Day 15

Bolgatanga to Tamale

We left early from Bolgatanga to head back to Tamale… we made good time …. and were checking in to our hotel before noon.

When we had passed through Tamale on our way north we had stayed at Gariba Lodge. Definitely one of the finest hotels i have stayed in in Ghana… It is costly though. It was worth every penny which is not always the case but I wanted another option that was a bit closer to my normal range. That’s when we went checking and found Picorna Hotel. Another huge attraction about this place was that the market was right across the street. So we would be able to come and go all afternoon….

Lisa and I made the agreement that we would spend the afternoon each on our own … Ghana is one of the safest countries i have ever visited and i knew both of us would be perfectly allright on our own.

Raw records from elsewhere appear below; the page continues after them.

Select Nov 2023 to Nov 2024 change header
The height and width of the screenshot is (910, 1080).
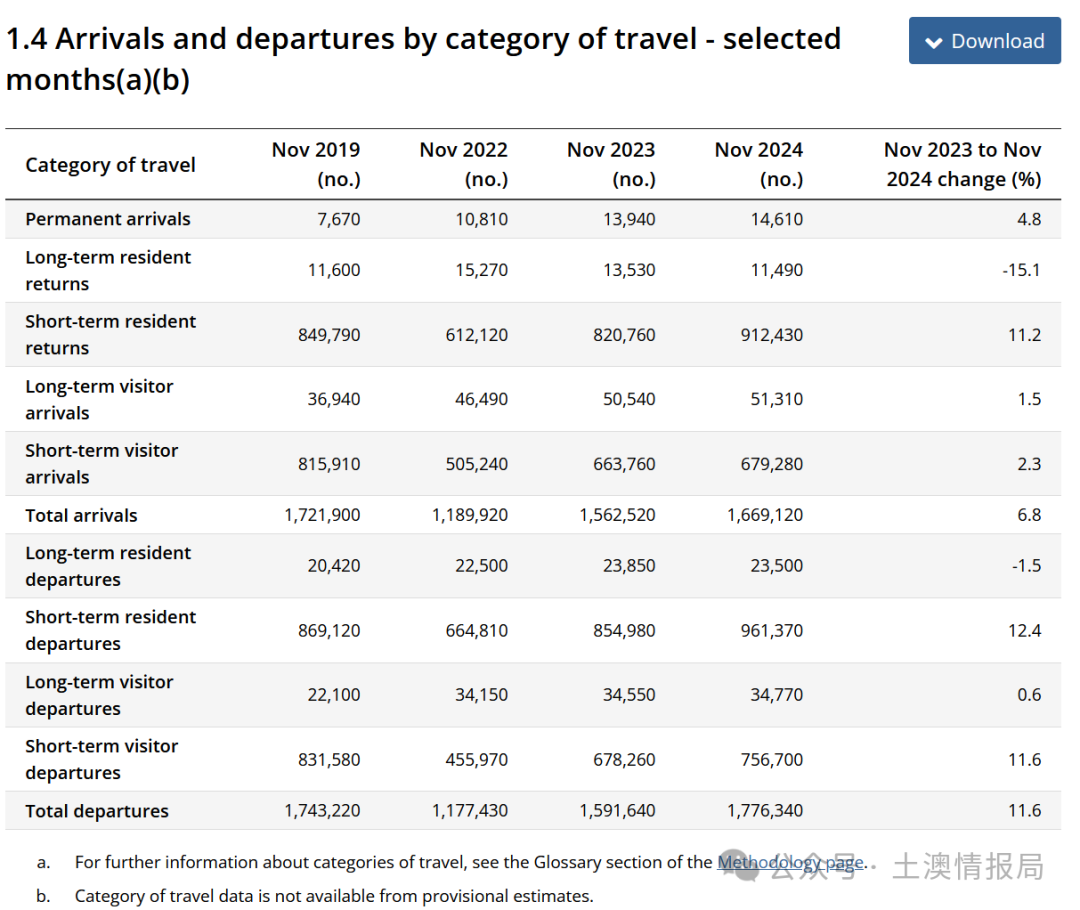(x=962, y=164)
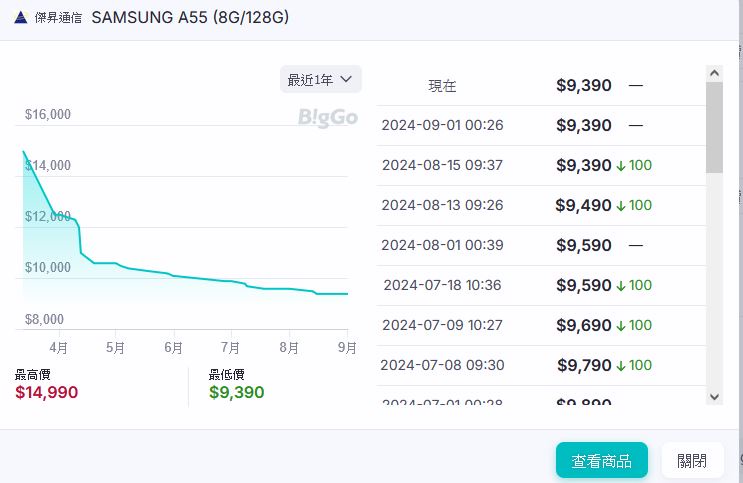Click the 最高價 $14,990 value
The width and height of the screenshot is (743, 483).
[x=46, y=392]
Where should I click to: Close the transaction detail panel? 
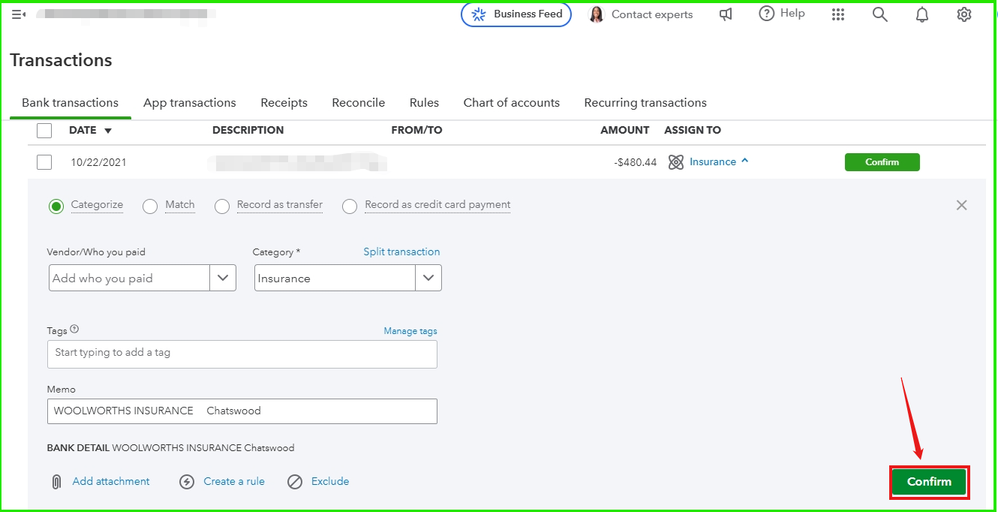[x=961, y=205]
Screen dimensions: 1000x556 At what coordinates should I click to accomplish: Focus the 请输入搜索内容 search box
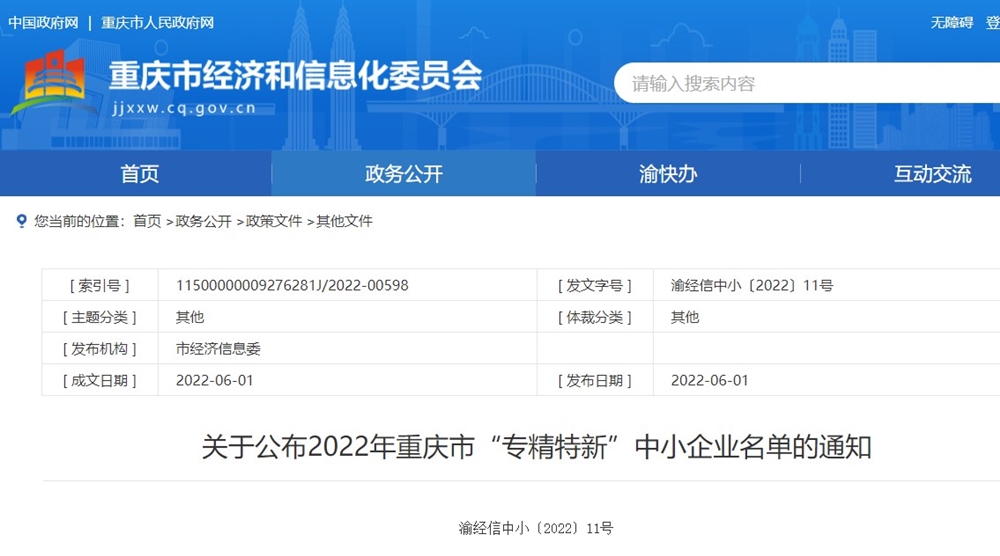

So we each set off each in our own direction. I first went off into the market on the side and behind the hotel. I went with my new feeling of not creating a ripple so I left my camera at home and went to feast my eyes. And what a feast it was … The first vision my eyes couldn’t take in enough was all the women selling and buying rice. Imagine all these mounds of white rice, with white dust swirling and women in white buying and selling all this white rice. The sellers pouring the rice and the buyers sifting it…… This is how it looked to me. And of course my ever going love affair with the views of people carrying things on their head was fulfilled ever more. I saw women so immaculately dressed from head to foot swaddled in elegant batik with huge silver bowls on their head filled with the frothy straw brooms that you see people all over Ghana using. They bend over from the waist often with one arm behind their back while the other hand is sweeping …. I think the most spectacular sight of all was a woman with charcoal in graduatingly smaller silver bowls on her head. In other words she had one gigantic silver bowl with charcoal in it sitting on her head, then there was another slightly smaller one also filled with charcoal perched and then another even smaller one perched on that one all the way to the smallest bowl …. There were 5 bowls in all … quite a feat. How does she get them up there? How does she get them down ? These questions buzzed in my overheated brain :)

One of the sad sights i saw was a whole row of people who were blind sitting on benches in one of the paths through the market …. perhaps it was a spot where they came for socializing or maybe help … but it was a bit eerie. I have seen a lot of blind people in Tamale … Dela says glaucoma and cataracts often go untreated.

It was now the hottest time of the day so i decided to retreat back to the hotel for some shade and cold water … As i was going into the hotel i noticed a huge balcony and had a brilliant idea. I asked the ever obliging young desk clerk if it was possible to out on that balcony. ‘No problem’ The best of Ghana….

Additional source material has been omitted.